[Check your understanding]
A - Write out the part of the prefix max write-up from "For the left" up to and including "rightMax[i+1] and height[i+1].", copying it word for word.
B - Answer these questions from the prefix max write-up:
(i) At which index does the left pass begin?
(ii) At which index does the right pass begin?
(iii) What did the writer log before adding the water calculation?

Prefix Max Array Approach — The One That Actually Worked
After reviewing, I found two clean approaches. Started with the prefix sum (or prefix max) array method.
The idea is straightforward: precompute an array leftMax where leftMax[i] is the highest bar seen so far from the left up to (but not including) i. Then do the same from the right with rightMax[i]. Once you have both, loop through every index and compute the water.
For the left pass, start from index 1 and at each step take the max of leftMax[i-1] and height[i-1]. For the right pass, start from index height.length - 2 and move backwards, taking the max of rightMax[i+1] and height[i+1].
I logged leftMax and rightMax first just to sanity-check they were right, and they looked good. Then I added the water calculation — only add if minimum - currentHeight > 0, otherwise skip. Submitted. It worked.
The final code
function trap(height: number[]): number {
const leftMax = new Array(height.length).fill(0)
for (let i = 1; i < height.length; i++) {
leftMax[i] = Math.max(leftMax[i - 1], height[i - 1])
}
const rightMax = new Array(height.length).fill(0)
for (let i = height.length - 2; i >= 0; i--) {
rightMax[i] = Math.max(rightMax[i + 1], height[i + 1])
}
let water = 0
for (let i = 0; i < height.length; i++) {
const min = Math.min(leftMax[i], rightMax[i])
if (min - height[i] < 0) continue
water += min - height[i]
}
return water
};
Monotonic Stack Approach — The Hard Way (and also working now)

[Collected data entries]
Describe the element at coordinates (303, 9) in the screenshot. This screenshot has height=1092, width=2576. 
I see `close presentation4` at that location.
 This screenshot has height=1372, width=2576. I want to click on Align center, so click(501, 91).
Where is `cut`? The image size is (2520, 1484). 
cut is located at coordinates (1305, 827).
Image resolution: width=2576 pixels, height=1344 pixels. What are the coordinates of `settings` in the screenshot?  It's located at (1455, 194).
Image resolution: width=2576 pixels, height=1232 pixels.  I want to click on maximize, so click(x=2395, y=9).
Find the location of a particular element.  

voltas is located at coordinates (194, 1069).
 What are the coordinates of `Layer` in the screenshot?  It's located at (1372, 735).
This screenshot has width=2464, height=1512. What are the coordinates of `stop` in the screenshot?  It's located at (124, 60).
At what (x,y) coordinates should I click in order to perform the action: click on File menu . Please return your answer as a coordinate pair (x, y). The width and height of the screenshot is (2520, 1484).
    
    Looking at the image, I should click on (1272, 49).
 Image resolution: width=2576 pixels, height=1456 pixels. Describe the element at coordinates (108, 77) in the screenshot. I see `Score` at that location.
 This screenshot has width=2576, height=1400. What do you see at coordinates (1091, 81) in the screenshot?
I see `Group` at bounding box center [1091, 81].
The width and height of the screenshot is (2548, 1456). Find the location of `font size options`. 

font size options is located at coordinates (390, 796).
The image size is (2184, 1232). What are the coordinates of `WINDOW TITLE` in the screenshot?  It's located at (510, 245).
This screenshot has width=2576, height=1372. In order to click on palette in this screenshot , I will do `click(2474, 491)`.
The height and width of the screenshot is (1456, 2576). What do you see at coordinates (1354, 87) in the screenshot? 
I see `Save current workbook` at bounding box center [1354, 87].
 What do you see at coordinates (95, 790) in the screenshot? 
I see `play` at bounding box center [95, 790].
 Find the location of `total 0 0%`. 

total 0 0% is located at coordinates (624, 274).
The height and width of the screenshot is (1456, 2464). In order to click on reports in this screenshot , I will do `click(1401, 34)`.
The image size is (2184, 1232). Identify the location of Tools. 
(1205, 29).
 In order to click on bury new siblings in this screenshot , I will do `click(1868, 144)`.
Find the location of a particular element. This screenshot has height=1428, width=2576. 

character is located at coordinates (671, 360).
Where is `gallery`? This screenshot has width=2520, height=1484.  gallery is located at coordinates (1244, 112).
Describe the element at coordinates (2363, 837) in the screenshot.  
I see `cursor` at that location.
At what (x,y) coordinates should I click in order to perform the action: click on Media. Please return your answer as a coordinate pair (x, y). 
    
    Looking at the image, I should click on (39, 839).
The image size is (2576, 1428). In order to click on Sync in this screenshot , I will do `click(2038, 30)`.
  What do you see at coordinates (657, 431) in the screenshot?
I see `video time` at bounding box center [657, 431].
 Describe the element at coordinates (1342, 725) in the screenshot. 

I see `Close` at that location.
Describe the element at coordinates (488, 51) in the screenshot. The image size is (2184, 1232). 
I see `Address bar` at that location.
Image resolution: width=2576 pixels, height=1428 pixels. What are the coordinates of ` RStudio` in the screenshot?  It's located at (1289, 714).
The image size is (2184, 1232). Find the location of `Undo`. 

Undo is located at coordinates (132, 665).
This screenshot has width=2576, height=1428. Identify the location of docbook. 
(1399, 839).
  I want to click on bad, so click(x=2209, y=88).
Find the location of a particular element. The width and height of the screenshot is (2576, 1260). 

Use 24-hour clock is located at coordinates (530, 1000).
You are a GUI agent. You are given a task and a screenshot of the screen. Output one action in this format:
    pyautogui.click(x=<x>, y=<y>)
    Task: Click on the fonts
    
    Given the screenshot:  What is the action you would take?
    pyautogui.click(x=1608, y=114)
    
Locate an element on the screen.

[Your responses]
A -
For the left pass, start from index 1 and at each step take the max of leftMax[i-1] and height[i-1]. For the right pass, start from index height.length - 2 and move backwards, taking the max of rightMax[i+1] and height[i+1].

B -
(i) Index 1.
(ii) Index height.length - 2.
(iii) leftMax and rightMax.